For many years I have heard Madame Butterfly praised as one of Giacomo Puccini's most moving operas. Last Saturday I was able to attend the Metropolitan Opera production, shown as a live high-definition movie broadcast. The production was outstanding: fine singing, believable acting, marvelously effective use of Japanese puppetry, and ingenious minimalist scenery consisting of sliding paper walls. However, all of these excellences intensified the unrelieved sadness of the opera and made the experience troubling to me.
The plot is very simple. A Navy lieutenant, B.F. Pinkerton, arrives in Nagasaki. (The mention of Nagasaki was jarring and set me thinking about suffering at the very start of the opera, whereas Puccini, for dramatic reasons, would have wanted to permit the possibility of hope during the early scenes.) Pinkerton leases a house that comes with servants and a fifteen-year-old geisha wife called Madame Butterfly. He finds her charming and marries her, fully expecting to later exercise his legal right in Japan to repudiate the marriage so that he will be free to have a real marriage with an American wife.

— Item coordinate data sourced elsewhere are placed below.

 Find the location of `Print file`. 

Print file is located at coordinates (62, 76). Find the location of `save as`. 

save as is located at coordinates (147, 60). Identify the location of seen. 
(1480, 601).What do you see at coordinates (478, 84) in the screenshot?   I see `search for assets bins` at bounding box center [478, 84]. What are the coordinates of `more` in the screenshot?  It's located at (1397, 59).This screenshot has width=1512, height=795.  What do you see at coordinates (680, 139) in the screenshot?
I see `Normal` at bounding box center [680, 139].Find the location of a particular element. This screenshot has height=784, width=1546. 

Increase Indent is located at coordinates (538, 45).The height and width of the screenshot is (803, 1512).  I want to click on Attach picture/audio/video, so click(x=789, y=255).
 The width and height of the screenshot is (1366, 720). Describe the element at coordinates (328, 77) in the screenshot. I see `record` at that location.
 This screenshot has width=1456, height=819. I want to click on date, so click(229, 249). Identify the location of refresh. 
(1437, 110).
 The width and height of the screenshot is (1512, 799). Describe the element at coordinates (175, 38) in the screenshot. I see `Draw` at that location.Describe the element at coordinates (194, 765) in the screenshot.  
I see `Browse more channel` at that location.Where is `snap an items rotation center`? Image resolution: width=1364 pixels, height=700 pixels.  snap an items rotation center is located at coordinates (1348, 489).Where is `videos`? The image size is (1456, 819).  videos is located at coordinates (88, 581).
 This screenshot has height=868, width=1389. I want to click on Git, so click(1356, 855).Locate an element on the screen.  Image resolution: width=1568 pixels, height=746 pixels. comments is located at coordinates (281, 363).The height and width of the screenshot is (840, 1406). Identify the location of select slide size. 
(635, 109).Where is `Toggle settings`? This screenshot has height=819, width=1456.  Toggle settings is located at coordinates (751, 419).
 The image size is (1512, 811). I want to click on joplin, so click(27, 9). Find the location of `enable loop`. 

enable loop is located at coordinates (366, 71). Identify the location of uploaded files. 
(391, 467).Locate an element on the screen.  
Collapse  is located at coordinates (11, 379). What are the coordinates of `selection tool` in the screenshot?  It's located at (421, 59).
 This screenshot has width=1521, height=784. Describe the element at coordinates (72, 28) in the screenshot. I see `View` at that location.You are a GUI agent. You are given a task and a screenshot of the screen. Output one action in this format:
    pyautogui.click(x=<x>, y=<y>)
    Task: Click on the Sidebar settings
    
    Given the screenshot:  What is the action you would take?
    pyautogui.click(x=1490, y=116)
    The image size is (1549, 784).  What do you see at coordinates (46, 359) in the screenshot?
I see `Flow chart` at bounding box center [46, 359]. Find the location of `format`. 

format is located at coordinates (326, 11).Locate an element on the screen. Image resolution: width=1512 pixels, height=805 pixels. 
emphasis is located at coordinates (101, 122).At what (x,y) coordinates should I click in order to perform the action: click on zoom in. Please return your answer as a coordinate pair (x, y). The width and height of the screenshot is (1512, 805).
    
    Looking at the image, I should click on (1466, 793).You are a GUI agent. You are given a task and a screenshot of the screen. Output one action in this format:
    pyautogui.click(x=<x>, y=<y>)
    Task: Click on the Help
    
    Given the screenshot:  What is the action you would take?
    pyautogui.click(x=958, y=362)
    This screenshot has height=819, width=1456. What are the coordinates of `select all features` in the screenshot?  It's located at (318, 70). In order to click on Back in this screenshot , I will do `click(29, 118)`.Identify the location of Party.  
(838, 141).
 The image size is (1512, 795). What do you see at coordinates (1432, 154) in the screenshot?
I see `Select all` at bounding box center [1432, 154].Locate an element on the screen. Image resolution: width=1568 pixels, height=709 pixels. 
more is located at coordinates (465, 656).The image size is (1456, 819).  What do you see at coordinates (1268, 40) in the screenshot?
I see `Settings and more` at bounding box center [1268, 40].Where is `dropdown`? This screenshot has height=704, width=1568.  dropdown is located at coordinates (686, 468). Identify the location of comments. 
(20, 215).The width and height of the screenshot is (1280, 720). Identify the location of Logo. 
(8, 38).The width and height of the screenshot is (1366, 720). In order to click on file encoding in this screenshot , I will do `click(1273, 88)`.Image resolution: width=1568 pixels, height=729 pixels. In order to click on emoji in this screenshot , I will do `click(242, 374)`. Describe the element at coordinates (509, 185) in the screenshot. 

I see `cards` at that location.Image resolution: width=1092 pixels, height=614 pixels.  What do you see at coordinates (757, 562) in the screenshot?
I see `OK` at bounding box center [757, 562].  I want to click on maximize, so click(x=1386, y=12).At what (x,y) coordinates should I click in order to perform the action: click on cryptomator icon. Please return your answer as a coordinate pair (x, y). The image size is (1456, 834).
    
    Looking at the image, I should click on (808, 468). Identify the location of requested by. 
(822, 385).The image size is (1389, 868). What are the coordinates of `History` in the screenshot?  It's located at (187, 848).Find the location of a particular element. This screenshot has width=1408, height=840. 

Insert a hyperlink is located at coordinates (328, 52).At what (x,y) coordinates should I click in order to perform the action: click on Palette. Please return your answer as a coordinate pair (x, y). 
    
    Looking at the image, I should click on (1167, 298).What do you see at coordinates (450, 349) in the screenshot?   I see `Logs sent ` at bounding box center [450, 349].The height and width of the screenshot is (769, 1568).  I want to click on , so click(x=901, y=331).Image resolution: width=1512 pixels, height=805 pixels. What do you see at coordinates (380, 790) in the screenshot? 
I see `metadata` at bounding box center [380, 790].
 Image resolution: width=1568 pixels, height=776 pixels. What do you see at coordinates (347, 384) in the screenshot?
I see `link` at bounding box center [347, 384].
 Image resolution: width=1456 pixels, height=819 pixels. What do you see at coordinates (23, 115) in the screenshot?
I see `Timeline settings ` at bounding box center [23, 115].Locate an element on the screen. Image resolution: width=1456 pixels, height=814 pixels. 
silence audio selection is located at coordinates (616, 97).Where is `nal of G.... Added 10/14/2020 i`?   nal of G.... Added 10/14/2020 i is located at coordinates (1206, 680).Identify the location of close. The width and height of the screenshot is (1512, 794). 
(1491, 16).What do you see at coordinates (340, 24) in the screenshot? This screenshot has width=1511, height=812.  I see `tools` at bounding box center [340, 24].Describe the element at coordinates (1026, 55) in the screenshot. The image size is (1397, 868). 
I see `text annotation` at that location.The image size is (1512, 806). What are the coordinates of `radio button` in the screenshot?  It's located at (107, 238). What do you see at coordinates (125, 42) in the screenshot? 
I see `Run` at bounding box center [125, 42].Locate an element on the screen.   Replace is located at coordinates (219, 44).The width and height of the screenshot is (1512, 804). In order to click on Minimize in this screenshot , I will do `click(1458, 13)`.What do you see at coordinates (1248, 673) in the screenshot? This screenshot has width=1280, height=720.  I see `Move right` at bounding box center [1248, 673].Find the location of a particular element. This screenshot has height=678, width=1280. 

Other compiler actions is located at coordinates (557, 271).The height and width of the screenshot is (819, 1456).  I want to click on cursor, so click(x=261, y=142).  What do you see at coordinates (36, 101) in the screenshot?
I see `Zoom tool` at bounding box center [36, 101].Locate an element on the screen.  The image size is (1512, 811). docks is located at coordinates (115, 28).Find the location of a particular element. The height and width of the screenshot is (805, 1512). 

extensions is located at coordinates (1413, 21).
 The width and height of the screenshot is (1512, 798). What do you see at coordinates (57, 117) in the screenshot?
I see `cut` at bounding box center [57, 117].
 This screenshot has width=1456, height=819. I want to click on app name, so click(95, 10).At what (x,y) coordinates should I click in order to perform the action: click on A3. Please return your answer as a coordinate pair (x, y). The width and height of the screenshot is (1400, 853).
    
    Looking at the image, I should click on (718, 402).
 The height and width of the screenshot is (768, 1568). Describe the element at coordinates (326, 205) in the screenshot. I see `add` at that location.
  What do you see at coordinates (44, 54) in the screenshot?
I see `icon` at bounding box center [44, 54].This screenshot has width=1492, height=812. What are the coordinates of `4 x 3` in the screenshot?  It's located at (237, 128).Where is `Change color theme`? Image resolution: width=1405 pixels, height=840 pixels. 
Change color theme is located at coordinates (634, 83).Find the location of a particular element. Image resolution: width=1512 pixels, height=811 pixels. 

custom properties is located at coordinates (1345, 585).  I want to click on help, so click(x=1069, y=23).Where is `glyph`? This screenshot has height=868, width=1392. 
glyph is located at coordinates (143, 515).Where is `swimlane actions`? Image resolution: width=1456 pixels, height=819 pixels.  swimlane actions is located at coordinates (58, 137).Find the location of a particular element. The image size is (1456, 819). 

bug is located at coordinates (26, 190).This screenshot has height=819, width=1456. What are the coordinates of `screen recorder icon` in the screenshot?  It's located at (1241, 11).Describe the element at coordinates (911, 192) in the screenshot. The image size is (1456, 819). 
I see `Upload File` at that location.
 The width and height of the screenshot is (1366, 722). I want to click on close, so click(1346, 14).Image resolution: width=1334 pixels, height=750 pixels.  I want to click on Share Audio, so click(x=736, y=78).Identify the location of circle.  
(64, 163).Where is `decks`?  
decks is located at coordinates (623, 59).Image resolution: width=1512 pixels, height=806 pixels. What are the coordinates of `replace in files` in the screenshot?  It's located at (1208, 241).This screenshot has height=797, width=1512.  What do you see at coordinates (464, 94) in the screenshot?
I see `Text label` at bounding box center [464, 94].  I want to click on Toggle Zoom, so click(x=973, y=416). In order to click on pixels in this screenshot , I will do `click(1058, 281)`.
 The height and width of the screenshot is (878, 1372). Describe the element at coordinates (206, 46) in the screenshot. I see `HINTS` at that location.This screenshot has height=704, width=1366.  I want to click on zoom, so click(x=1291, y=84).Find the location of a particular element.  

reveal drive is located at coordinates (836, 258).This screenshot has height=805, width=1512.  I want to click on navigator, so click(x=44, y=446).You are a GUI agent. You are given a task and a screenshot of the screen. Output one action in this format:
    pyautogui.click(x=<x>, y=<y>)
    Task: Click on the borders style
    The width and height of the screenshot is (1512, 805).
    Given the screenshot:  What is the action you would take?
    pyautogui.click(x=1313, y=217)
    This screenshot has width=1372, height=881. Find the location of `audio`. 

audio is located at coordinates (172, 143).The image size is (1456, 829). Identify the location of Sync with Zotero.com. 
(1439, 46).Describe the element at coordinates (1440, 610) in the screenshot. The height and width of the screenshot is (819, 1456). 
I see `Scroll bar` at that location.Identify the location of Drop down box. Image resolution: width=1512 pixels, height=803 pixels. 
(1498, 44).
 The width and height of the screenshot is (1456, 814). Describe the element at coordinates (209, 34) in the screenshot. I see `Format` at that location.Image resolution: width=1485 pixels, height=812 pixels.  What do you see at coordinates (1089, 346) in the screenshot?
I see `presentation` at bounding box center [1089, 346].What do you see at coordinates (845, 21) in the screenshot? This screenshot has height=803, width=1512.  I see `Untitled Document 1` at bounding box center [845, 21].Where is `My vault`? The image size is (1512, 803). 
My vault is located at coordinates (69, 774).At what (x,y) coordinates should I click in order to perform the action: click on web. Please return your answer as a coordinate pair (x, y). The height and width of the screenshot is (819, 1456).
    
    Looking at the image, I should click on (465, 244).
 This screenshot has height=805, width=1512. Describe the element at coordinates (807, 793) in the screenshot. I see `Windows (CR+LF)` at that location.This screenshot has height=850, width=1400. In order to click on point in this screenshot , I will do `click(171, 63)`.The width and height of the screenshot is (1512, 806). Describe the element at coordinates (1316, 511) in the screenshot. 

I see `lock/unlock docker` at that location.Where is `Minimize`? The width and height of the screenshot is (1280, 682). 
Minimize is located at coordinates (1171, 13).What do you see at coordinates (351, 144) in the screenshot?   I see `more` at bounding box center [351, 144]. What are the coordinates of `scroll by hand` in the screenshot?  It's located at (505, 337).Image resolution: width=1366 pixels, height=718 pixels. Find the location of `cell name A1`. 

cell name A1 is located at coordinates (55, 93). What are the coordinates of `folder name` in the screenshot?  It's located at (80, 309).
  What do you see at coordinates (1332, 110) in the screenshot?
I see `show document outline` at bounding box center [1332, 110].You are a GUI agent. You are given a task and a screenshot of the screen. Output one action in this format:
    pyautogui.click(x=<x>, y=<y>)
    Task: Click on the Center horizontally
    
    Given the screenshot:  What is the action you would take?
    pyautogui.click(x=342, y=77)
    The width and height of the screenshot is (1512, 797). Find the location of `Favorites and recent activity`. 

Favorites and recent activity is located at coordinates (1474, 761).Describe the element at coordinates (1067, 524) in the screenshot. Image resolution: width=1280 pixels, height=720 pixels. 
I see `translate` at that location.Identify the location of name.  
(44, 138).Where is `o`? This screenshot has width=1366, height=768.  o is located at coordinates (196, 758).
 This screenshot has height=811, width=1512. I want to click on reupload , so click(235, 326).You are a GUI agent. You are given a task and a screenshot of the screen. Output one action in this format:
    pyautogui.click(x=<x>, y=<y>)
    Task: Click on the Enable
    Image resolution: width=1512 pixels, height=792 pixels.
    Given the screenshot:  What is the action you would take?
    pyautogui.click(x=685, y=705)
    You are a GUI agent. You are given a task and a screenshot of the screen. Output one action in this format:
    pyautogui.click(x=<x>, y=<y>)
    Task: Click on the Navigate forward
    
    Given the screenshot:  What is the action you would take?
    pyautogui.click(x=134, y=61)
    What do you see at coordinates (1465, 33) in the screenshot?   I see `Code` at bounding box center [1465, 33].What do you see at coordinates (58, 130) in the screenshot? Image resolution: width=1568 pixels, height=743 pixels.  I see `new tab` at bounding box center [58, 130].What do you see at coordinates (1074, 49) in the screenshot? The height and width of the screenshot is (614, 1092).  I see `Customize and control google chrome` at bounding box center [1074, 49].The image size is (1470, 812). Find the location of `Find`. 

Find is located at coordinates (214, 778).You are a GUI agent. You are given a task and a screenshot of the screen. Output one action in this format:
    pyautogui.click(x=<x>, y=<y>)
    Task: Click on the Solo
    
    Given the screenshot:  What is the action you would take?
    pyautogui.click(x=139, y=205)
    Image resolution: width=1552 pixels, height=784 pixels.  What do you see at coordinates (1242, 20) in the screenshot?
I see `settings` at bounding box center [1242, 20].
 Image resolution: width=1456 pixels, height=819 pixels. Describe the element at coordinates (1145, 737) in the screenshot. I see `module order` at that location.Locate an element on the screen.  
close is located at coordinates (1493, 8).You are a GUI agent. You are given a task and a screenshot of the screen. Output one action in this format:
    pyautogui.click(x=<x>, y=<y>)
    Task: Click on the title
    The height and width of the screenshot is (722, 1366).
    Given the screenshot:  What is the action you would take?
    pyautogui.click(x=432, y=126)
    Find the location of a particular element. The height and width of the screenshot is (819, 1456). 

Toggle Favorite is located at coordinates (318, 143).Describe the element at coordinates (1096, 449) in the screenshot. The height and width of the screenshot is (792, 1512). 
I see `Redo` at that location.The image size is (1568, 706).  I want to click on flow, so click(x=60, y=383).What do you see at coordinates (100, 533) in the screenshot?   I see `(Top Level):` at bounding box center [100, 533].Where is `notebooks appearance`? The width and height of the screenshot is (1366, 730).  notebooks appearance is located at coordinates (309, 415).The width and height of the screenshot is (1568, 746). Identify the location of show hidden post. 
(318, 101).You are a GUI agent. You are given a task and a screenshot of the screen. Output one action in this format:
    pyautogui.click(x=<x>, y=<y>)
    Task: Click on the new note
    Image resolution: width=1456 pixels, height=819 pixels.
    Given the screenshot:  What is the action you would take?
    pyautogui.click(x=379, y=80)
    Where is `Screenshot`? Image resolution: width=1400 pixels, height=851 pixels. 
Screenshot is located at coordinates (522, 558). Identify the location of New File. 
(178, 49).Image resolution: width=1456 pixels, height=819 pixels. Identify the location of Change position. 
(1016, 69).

The two have a brief honeymoon for the remainder of Pinkerton's shore leave, during which Butterfly becomes pregnant with Pinkerton's son. Then Pinkerton leaves with his gunship. Three years pass and Butterfly receives no word from Pinkerton. It is obvious to everyone but Butterfly that she has been deserted; but when she is advised to consider marriage to another man, she steadfastly clings to her hope that Pinkerton will return to her.
Pinkerton does return to Nagasaki, but he returns with an American wife. When he discovers that he has a son by Butterfly, he shrinks from facing her and instead sends his American wife to retrieve the boy. Butterfly finally sees her true situation. She agrees to give up her son, for the sake of his future, and then withdraws to commit suicide with a dagger.
The profound sadness of the opera kept me from fully appreciating the beauty of the production. The sorrowful last scene, although inevitable, ended Butterfly's victimization but produced no emotion release or resolution. One could easily imagine how the memory of Butterfly's betrayal and violent suicide would blight the lives of the contemptible Lieutenant Pinkerton, his American wife (who would now see him in a drastically different light), and the pitiful little boy.
I was fortunate to have the opportunity to see Madame Butterfly, but I would not wish to see it again.